After the devastating clouds that hovered upon Kerala cleared, the sun has finally bloomed the rays of hope and esprit. It’s been a month now since the calamity had struck the state and while humanity is gearing back on its track, simple gestures of optimism make the survival more valiant. Amid the generosity, a tiny handmade doll made out of soiled and damaged fabric has become a symbol of survival and hope for a group of weavers, whose dreams and livelihood was shattered by the floods last month in Kerala.
Chendamangalam is a traditional handloom village in Ernakulam district which was washed out and is now repainting its existence on the foundation stone of faith. Faith that has kept the life together and rowed across the stream of adversity. The weavers of the town are attaching their hope on ‘Chekutty’, dolls fashioned with handloom material spoiled in the floods, to re-establish their lost courage.
The demand for these dolls is pouring in from across the globe as humanity strives through the barriers of calamity. The dolls are conceptualised and designed by two social entrepreneurs to help the weavers regain the normalcy of livelihood by raising funds out of the damaged fabric stock through crowd-sourcing.

Extracted lines
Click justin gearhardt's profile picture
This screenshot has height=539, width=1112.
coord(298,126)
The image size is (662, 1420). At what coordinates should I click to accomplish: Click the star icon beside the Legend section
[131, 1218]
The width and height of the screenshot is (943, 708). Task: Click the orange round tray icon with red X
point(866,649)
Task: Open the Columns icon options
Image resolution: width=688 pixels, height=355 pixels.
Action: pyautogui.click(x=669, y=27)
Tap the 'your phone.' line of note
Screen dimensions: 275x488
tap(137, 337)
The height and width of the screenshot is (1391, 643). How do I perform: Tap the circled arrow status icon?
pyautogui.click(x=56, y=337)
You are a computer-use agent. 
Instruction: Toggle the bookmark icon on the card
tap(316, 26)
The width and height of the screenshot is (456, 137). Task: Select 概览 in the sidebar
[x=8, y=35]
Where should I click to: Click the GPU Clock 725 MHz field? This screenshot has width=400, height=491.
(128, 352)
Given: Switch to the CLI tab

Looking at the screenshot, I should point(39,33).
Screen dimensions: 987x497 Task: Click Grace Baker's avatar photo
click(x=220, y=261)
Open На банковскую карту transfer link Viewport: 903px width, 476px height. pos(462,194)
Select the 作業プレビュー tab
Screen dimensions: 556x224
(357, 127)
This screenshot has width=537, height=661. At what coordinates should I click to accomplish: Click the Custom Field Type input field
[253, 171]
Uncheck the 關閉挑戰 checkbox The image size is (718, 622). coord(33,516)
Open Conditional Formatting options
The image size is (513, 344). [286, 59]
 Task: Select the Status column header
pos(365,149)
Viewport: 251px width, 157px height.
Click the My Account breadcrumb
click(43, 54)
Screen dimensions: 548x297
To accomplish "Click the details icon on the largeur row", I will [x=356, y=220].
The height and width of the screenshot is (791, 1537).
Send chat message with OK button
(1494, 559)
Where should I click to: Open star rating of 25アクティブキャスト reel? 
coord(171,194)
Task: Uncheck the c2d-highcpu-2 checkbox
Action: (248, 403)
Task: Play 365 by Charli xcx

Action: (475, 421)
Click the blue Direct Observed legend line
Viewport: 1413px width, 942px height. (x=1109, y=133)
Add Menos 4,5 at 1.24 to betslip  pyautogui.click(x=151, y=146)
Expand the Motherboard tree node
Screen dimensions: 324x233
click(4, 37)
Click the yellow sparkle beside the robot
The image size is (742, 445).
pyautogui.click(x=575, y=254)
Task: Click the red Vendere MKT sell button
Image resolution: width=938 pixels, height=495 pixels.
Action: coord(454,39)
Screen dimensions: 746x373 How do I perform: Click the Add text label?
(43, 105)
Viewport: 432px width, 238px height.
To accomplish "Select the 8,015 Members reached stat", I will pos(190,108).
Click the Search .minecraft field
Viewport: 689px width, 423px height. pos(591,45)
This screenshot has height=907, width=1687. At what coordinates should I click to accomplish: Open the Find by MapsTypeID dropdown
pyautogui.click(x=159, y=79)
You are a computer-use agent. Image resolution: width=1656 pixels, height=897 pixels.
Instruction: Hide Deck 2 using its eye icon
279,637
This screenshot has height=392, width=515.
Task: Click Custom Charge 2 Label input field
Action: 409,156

Actions to take ::
1 > In the Kerala flood article, what material are the Chekutty dolls made from?
2 > Using the Kerala flood article, explain why the two social entrepreneurs designed the Chekutty dolls.
The lines stand apart from the Kerala flood article and are unrelated to it.

Replies ::
1 > They are made from handloom material spoiled in the floods.

2 > They designed the dolls to help the Chendamangalam weavers get their livelihood back to normal. The dolls raise funds through crowd-sourcing from fabric stock that the floods had damaged.